At the top end of the scale, two officials were given a severance package of between £200,000 and £250,000 on their departure
In all, 965 civil servants successfully applied for a package last year. According to the accounts, 198 civil servants received between £50,000 and £100,000, including the two receiving over £200,000.
The remaining 694 members of staff received less than £50,000. The Scottish Government and quangos spent more than £4.9 billion on salaries and £594 million on pensions.
When it came to the retirement plans for Cabinet ministers, the accounts disclosed that the most senior SNP politicians have built up pensions worth £493,000 since they came to power five years ago.
In the past year, £165,000 has been paid into their retirement packages.
Those pension arrangements do not include those for Alex Salmond, who receives a special pension worth half his salary when he steps down.
The Labour MSP Rhoda Grant said: “These are truly staggering sums of money, and a waste of public money.
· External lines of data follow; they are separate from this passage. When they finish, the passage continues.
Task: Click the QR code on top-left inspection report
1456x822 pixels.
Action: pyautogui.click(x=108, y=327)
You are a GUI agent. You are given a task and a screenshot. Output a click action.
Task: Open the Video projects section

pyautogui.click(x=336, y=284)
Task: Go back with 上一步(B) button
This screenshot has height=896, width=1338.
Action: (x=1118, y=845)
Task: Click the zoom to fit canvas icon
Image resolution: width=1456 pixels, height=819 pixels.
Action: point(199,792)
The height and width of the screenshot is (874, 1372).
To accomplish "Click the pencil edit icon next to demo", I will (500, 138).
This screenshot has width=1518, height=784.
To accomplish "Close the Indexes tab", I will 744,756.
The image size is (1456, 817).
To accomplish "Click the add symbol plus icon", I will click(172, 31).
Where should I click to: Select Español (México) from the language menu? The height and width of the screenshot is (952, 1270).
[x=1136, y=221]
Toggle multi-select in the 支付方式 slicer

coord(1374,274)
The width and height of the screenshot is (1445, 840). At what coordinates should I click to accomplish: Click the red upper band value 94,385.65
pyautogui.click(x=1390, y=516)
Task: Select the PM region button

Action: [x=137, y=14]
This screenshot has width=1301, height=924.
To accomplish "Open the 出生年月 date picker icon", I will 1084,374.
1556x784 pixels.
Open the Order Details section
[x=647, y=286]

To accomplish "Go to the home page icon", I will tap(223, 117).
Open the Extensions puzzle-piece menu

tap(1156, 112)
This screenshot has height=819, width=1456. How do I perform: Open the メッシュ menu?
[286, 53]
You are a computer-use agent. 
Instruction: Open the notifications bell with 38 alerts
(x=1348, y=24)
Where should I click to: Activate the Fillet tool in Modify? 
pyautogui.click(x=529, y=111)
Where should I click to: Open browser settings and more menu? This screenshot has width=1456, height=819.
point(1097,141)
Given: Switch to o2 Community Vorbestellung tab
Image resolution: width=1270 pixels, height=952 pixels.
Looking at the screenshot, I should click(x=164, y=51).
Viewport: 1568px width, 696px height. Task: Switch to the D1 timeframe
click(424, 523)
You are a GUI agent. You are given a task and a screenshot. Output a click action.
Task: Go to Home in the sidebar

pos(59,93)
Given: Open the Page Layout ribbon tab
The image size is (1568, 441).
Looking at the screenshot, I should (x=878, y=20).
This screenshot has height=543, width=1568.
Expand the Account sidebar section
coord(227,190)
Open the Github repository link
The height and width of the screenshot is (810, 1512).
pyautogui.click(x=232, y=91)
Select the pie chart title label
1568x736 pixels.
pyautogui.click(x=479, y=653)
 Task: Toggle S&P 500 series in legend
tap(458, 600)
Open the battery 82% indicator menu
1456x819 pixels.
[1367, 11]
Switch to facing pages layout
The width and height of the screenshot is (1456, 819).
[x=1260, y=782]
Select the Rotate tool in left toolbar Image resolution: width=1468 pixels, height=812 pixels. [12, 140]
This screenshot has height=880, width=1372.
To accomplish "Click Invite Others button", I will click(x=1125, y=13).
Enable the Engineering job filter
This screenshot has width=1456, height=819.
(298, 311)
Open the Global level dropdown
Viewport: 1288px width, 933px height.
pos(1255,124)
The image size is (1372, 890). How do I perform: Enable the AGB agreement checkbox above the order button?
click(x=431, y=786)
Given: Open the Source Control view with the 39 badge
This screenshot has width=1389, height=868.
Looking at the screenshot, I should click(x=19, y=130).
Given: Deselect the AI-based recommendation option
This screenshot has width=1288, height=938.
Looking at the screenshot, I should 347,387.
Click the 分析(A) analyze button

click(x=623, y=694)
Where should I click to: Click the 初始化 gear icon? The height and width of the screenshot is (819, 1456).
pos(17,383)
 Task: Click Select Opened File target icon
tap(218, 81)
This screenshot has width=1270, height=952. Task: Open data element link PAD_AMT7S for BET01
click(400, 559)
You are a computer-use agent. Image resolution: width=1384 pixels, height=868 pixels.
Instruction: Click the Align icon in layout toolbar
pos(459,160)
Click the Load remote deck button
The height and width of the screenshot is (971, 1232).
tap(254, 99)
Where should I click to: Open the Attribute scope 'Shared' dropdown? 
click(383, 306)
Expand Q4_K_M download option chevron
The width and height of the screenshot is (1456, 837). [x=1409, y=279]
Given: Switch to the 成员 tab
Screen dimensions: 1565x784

It begs the question if this is the price of the SNP’s failed economic policy – where by sacking public sector workers it’s costing more money than it saves.
“This is a disgraceful waste of taxpayers’ money when you consider that for the same amount of money, the Scottish Government could have paid for three brand-new primary schools, or a community health centre or saved 1,200 jobs from the public sector.
“John Swinney has questions to answer on this as the buck ultimately stops with him.”
The Conservative finance spokesman Gavin Brown called for a review of pay-offs.
“People will be shocked and angry, especially given the current economic situation, that the Scottish Government is using nearly £40 million in this way,” Mr Brown said.
The accounts were published the week after finance secretary Mr Swinney published the Scottish Government’s budget.
He was criticised by his opponents for producing a “timid” budget that did not do enough to combat the recession.
A Scottish Government spokesperson said: “The costs of our voluntary exit scheme will be recouped in three years and will deliver recurring savings of £13 million a year, as part of action to significantly cut our central spending.
“Last year alone, we achieved savings of over £64 million in our central spend. The terms are set by the UK Government.”